A few error cases such as embedded '\0' and non-digit characters with ord(c) > 255 will now raise ValueError instead of UnicodeDecodeError.  Since UnicodeDecodeError is a subclass of ValueError, it is unlikely that existing code would attempt to differentiate between the two.  It is possible to achieve complete compatibility, but it is hard to justify reporting different error types on non-digit characters below and above code point 255.

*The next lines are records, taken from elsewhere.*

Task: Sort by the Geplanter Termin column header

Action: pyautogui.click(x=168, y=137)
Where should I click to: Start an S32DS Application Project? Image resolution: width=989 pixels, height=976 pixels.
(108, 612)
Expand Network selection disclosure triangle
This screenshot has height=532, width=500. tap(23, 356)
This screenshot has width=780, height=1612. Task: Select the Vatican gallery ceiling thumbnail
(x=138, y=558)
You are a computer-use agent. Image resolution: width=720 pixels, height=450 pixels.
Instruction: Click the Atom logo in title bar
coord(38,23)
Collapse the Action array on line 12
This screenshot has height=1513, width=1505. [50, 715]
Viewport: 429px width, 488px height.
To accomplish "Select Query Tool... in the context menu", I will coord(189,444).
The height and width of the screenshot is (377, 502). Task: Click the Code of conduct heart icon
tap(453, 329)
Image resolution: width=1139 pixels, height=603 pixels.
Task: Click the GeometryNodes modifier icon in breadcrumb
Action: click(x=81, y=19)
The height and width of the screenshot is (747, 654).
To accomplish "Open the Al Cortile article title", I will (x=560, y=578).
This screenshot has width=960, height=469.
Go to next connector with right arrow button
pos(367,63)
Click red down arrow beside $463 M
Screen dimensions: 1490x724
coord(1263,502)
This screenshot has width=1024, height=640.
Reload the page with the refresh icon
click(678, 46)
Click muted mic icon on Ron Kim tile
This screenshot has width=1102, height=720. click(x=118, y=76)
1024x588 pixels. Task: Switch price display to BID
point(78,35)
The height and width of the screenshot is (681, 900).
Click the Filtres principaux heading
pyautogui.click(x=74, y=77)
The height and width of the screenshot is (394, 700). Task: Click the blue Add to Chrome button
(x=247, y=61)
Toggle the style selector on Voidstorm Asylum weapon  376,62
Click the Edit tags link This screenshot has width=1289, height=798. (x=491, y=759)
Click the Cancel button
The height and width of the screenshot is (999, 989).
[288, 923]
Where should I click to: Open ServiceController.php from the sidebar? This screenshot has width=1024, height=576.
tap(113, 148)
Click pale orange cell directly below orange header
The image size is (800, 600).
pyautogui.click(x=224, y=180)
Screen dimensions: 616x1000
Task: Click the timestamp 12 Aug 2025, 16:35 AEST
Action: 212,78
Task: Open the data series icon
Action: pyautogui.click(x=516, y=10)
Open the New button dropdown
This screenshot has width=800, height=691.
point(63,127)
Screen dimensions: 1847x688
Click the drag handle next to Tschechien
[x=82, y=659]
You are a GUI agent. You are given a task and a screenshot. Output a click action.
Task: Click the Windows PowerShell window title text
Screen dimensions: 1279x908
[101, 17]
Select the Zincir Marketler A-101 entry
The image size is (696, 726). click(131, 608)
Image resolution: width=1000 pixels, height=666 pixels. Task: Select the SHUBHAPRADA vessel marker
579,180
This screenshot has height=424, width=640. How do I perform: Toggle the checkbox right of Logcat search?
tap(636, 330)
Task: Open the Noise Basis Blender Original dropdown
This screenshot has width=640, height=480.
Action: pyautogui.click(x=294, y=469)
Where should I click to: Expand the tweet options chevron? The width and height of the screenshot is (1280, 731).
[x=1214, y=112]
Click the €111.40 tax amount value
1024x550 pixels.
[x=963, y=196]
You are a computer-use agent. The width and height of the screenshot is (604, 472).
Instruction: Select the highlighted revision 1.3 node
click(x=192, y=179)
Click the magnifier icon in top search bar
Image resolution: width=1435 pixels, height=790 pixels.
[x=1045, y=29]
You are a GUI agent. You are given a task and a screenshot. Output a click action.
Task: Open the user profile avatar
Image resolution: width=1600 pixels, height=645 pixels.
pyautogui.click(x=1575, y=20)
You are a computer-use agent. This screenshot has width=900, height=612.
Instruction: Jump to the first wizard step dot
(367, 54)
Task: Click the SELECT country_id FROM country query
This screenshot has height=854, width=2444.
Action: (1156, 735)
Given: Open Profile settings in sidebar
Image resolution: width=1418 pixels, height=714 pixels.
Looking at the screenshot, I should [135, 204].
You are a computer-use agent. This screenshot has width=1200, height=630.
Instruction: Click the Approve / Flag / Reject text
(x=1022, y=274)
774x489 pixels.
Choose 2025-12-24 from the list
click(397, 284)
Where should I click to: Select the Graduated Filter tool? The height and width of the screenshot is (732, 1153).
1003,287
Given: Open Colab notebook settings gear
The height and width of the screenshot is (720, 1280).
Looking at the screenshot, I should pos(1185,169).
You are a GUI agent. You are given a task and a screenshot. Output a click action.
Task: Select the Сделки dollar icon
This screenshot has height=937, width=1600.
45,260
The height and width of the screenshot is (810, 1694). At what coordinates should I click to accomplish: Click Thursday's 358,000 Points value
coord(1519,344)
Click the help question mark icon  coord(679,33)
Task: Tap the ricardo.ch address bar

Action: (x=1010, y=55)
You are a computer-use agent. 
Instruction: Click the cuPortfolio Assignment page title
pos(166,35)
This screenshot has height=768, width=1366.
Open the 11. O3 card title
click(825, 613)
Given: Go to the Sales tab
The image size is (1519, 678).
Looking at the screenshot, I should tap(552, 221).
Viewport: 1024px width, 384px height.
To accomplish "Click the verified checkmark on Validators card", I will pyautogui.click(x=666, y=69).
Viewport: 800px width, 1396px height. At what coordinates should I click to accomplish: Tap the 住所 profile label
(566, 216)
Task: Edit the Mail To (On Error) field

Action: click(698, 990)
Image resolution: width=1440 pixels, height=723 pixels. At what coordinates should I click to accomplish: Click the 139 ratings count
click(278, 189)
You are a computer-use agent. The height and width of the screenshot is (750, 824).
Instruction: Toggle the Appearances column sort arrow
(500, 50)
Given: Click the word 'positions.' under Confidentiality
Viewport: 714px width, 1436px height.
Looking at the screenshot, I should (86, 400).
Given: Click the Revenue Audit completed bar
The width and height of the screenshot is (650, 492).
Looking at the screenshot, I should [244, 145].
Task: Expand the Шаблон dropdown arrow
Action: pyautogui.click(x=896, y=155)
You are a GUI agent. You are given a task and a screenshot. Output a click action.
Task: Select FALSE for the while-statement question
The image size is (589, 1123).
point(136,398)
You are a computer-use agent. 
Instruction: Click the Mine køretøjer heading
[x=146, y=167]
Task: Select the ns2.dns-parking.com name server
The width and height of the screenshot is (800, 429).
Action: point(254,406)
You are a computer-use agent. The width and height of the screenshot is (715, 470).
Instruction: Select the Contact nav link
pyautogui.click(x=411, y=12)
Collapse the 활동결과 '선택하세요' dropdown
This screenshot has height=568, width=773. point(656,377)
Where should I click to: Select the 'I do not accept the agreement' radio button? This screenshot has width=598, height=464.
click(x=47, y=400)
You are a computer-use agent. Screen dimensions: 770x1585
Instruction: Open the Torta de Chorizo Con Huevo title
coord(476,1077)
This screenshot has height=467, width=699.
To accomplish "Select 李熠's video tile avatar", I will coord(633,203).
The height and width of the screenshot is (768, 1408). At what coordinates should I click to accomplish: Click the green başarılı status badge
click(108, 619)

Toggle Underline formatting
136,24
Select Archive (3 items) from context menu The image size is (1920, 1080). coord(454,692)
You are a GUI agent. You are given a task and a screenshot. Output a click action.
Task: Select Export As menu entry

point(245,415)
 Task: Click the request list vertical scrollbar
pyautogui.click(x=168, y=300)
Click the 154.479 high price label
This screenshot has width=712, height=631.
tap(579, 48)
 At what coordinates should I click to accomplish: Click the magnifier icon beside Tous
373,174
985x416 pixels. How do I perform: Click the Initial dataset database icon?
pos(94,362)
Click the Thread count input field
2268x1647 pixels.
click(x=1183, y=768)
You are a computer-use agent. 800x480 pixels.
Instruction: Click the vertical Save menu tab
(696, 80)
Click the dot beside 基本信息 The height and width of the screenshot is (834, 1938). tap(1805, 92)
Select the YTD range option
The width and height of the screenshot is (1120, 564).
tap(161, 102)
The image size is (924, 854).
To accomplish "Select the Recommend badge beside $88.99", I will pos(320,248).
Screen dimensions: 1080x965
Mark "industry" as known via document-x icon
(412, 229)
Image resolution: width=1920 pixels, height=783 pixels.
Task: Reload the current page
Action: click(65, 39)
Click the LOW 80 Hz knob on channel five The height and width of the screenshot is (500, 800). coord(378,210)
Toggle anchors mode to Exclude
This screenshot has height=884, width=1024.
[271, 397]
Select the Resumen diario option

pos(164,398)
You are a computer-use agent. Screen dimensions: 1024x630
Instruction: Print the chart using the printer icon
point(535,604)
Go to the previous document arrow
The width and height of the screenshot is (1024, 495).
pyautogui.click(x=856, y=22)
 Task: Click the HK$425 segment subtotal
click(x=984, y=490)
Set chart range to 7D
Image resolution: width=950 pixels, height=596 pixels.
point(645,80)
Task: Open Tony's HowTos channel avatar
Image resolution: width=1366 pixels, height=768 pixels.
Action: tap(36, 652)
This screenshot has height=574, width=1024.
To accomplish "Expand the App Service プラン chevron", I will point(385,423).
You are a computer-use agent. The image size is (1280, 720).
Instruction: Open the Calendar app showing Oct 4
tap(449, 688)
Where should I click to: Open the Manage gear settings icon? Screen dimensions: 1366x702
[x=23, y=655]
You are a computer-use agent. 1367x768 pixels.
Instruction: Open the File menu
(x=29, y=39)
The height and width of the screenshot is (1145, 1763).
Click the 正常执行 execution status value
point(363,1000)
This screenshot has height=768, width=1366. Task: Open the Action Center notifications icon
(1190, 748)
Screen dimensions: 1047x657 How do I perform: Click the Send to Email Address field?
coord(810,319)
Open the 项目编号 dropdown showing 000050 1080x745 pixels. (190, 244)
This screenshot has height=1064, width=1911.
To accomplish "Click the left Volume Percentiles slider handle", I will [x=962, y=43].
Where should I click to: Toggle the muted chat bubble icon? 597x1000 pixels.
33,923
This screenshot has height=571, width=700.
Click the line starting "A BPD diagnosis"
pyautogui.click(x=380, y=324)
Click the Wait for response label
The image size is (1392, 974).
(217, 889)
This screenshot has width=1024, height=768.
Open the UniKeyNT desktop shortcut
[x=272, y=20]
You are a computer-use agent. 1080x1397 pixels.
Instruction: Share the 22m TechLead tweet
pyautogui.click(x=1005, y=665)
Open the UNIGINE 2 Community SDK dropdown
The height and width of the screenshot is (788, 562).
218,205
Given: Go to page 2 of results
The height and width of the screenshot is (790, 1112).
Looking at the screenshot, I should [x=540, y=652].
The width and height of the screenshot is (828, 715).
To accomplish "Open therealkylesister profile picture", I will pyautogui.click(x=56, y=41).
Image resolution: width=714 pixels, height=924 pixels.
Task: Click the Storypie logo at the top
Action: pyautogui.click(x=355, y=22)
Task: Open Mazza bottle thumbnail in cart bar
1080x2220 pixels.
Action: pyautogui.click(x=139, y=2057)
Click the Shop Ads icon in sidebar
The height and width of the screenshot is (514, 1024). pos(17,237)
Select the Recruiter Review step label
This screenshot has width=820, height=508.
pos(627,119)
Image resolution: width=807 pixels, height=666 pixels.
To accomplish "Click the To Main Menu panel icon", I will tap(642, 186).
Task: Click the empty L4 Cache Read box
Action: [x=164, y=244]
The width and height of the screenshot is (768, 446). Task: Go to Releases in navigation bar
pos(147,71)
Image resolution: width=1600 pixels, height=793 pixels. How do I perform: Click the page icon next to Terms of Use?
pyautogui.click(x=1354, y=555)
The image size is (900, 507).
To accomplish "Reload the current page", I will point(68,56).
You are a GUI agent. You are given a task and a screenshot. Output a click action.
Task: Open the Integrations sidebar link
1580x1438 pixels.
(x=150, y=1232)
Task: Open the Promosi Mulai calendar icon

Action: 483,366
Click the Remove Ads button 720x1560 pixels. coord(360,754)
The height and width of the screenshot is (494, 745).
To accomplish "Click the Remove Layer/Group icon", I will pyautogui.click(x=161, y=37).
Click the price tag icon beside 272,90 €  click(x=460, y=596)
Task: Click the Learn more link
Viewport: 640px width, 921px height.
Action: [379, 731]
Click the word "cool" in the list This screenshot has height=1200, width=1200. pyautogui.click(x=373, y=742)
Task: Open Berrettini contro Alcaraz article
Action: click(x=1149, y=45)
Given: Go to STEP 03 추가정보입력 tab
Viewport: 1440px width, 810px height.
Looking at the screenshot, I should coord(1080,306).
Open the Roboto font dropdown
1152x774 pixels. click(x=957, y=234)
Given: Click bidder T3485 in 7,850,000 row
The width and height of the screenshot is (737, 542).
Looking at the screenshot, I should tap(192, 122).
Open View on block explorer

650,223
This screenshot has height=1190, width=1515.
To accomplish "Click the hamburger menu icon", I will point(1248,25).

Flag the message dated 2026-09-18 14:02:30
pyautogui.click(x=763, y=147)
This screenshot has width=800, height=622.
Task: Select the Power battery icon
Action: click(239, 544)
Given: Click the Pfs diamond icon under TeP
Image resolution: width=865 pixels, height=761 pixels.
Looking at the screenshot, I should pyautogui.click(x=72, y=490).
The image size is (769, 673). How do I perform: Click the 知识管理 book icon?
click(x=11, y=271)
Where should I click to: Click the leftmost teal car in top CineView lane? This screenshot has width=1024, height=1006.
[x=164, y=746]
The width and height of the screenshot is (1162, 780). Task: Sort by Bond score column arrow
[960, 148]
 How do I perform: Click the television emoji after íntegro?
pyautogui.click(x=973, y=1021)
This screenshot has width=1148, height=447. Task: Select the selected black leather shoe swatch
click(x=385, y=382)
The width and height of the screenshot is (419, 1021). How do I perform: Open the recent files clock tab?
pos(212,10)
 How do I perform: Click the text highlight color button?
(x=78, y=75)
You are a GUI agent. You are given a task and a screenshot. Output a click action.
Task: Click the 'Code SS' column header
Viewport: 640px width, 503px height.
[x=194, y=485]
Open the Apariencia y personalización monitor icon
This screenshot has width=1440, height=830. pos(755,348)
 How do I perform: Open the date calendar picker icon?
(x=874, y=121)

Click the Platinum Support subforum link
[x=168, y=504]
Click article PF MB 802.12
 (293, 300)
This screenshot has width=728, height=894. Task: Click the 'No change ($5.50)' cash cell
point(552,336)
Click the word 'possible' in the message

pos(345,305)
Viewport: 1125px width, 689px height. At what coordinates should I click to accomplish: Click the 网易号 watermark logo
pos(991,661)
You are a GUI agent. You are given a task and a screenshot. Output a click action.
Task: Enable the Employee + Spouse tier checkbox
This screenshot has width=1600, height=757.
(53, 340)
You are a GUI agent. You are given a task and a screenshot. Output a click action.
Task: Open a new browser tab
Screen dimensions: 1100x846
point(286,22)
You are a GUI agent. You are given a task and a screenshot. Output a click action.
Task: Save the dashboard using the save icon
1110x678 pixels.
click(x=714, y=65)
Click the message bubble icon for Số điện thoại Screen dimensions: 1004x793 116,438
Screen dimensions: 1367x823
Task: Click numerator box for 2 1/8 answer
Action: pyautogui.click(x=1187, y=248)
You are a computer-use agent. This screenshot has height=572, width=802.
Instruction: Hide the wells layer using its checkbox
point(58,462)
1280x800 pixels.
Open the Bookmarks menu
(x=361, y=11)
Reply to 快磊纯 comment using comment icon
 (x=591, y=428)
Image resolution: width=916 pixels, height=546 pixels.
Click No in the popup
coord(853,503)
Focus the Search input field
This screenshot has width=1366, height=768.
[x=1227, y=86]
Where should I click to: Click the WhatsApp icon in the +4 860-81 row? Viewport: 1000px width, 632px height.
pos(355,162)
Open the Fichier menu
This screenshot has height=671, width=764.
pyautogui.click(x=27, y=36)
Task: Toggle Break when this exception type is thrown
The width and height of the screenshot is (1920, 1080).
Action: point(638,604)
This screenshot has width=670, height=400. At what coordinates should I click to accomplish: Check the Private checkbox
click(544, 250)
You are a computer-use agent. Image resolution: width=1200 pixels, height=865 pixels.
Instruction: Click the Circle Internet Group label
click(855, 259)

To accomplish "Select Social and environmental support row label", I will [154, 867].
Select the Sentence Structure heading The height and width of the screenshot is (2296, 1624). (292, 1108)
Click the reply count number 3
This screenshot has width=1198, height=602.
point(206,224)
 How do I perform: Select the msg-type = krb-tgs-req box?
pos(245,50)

The patch contains tests for error messages that I tried to make robust by only requiring that s.strip() be found somewhere in the error message from int(s).  Note that since in this patch whitespace is stripped before the string is passed to the parser, the parser errors do not contain the whitespace.  This may actually be desirable because it helps the user to see the source of the error without being distracted by irrelevant white space.
msg123088 - (view) Author: Mark Dickinson (mark.dickinson) * (Python committer) Date: 2010-12-02 17:54
Is the stripping of whitespace necessary for this fix?

Currently, the complex constructor accepts whitespace both inside and outside the (optional) parentheses:

>>> complex(' ( 2+3j ) ')
(2+3j)

The classes of whitespace accepted in each position are the same.  IIUC, with your patch, that consistency would be lost---is that right?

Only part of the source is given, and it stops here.